No one was talking about her AIDS, even as it was eating away at her in front of us. Yet it was as tangible and present as the shaky foundation we stood on with Brick. Ma’s rapid deterioration and her sickness, like the sickness of our collective denial, was real.

Two weeks before, I’d been sitting in the kitchen alone when Ma burst in, crying, trembling. She went straight for the top of the fridge without noticing me, reaching for her fat brown paper bag of medication. The eruptive entrance and her raw, obvious pain had frozen me still. I watched her struggle with a childproof top. I didn’t dare speak for fear of embarrassing her. When the bottle finally popped open, the pills spilled out over the table, landing with dozens of little clicks against the wood. With great difficulty, Ma plucked up two, placed them on her tongue, and with one deep inhale, she paused her crying just long enough to swallow. In doing so, she caught sight of me.

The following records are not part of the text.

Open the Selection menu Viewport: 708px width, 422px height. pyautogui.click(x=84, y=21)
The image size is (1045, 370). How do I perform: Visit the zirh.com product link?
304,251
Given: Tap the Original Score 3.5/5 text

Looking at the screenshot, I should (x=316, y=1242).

“Ma” was all I said, one perfectly useless syllable, and nothing more.

“You’re too young for this,” she told me, raising her hand even as it shook. “I’m sorry. You’re too young.”

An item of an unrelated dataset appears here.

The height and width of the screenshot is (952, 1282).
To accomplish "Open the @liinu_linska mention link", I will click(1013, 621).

I stared back blankly and just watched her go, the white pills still scattered across the dark tabletop.

I’d never been too young for anything—not for the drugs, or for Ma’s graphic stories of teen prostitution—but I was too young for
this
, for AIDS. I absolutely hated myself for proving her right, for doing so little to soothe my mother when she needed me most. I was there for everything else, but when Ma was fighting AIDS, I had put a distance between us. Or, had she taken a distance from me?
Something
happened to us, because after she left University Avenue, after the group home, and now as she was getting sicker, we just weren’t close anymore. And now I had Sam, and my days were enlivened with cutting school, dreaming about the future with my friends, and a new vitality I’d never known before. What it boiled down to was, the more joy I experienced with my friends, the harder it was to come home to Ma and an apartment filled with her sickness. The harder it was to be near her dying. It was so much easier to not come home at all, to be with my group.

“Selfish,” I said out loud to myself, harshly wiping tears from my face. On 202
nd
Street, I looked up at Bobby’s living room window, at the warm light glowing from it. I thought of his smile, the way it lit his large eyes, made them so inviting. I headed upstairs.

Paula, his mother, served us pork chops and rice in front of his bedroom TV. It was tuned to wrestling, which made Bobby throw his arms up and cheer every few minutes, in a way that kept revealing his bare stomach and the trail of thin black hair running up to his belly button (I was careful about looking). Back in the hallway, I had wiped my cheeks clean and taken a few deep breaths before knocking, to make sure he didn’t have a clue.

“I like your room, Bobby,” I said cheerfully. But then I remembered, even as the words escaped my mouth, that I’d told him that already when I’d first walked in.

“Thanks,” he said, being gentle with the slipup, gracious as he had been when I’d surprised him at his door. “That’s Mankind,” he told me, pointing at the screen to a giant, leather-masked guy whose thick flesh glistened with sweat. The guy grunted into the camera, flew off the ropes, and landed squatting on his opponent’s back, sending a roar up from the crowd and into the room as Bobby flung his arms in the air again. I had no idea how to participate in the topic; Sam usually kept up the wrestling conversations.

“Yeah? That’s cool. . . . Is he, has he been fighting for a long time?”